---------- Supplied data

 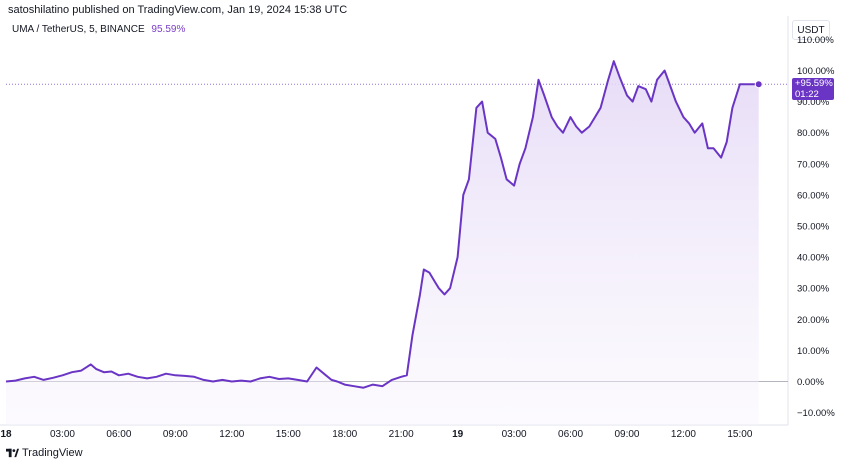 What do you see at coordinates (814, 102) in the screenshot?
I see `y-tick-label: 90.00%` at bounding box center [814, 102].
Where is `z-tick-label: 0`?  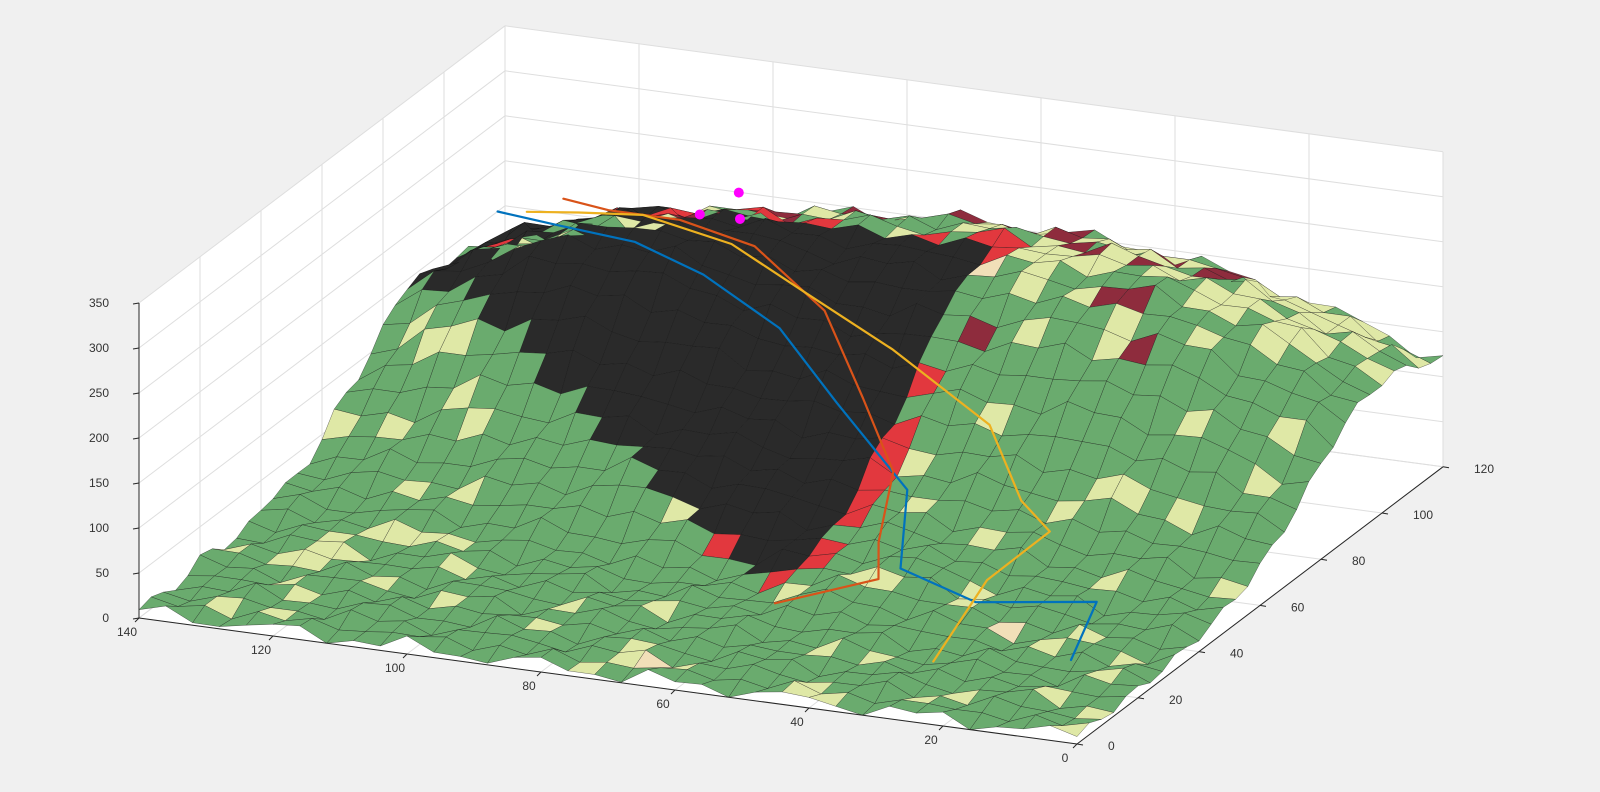 z-tick-label: 0 is located at coordinates (106, 618).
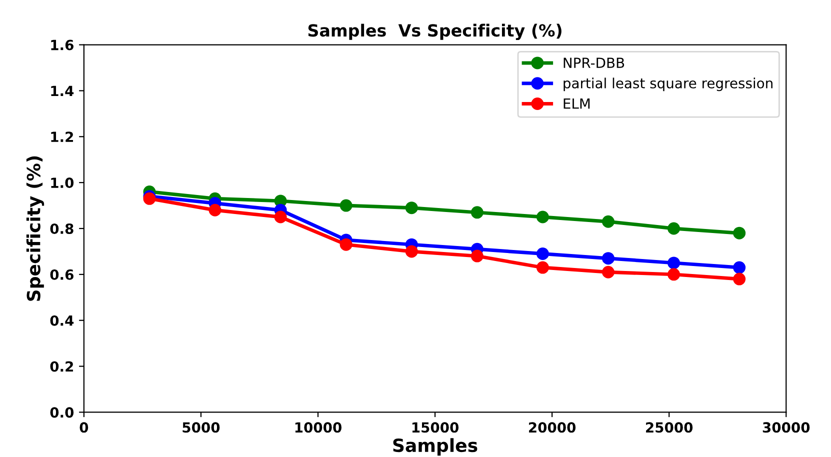  Describe the element at coordinates (201, 428) in the screenshot. I see `x-tick-label: 5000` at that location.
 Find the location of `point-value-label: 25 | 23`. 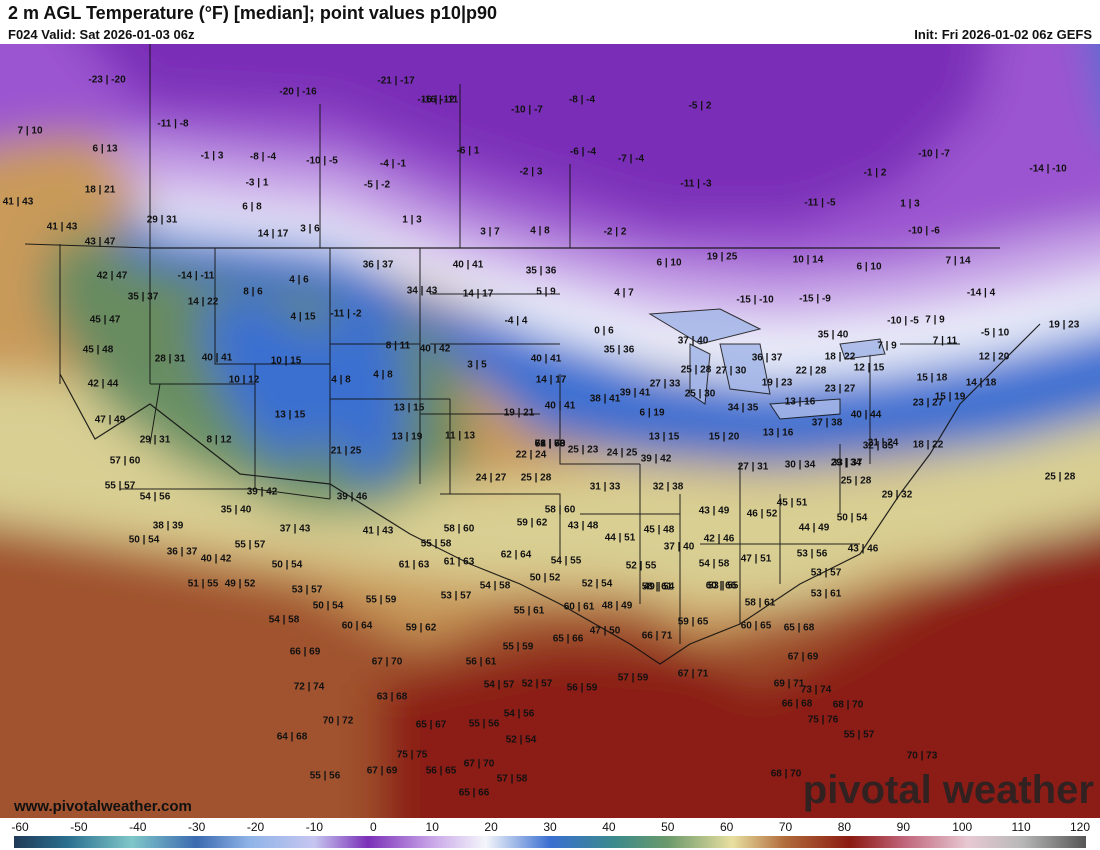

point-value-label: 25 | 23 is located at coordinates (583, 450).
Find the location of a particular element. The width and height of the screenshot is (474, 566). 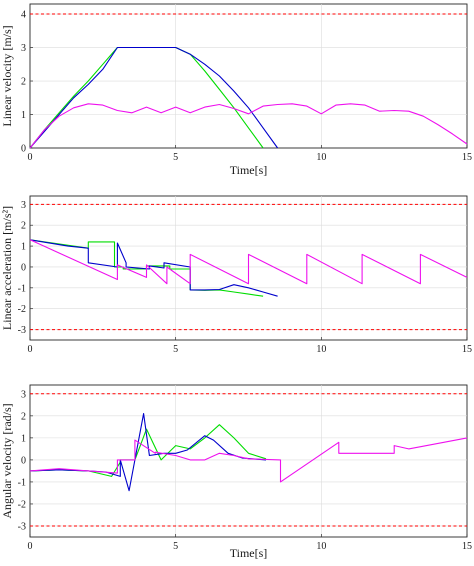

y-tick-label: 4 is located at coordinates (24, 16).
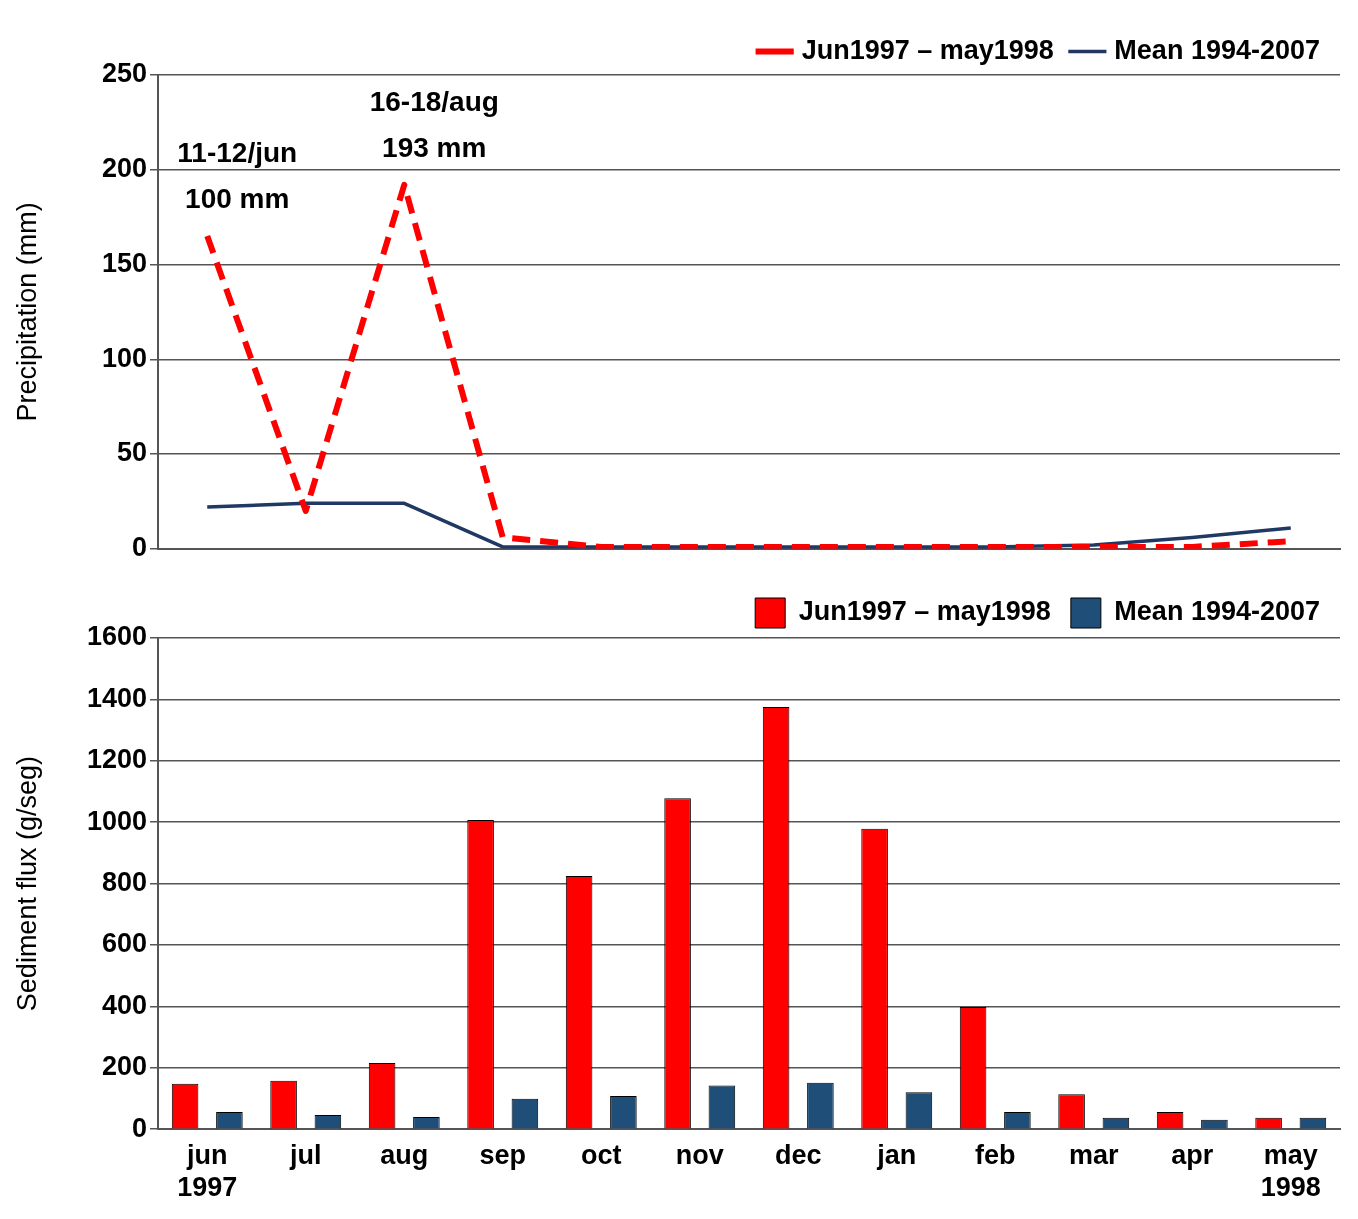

--------------------

(Task statement) Copy out the lines of the material from the one containing "Find the location of a" through the end, including both ends. Leave the pictures out.

(Response box)
Find the location of a particular element. The width and height of the screenshot is (474, 566). 

y-tick-label: 4 is located at coordinates (24, 16).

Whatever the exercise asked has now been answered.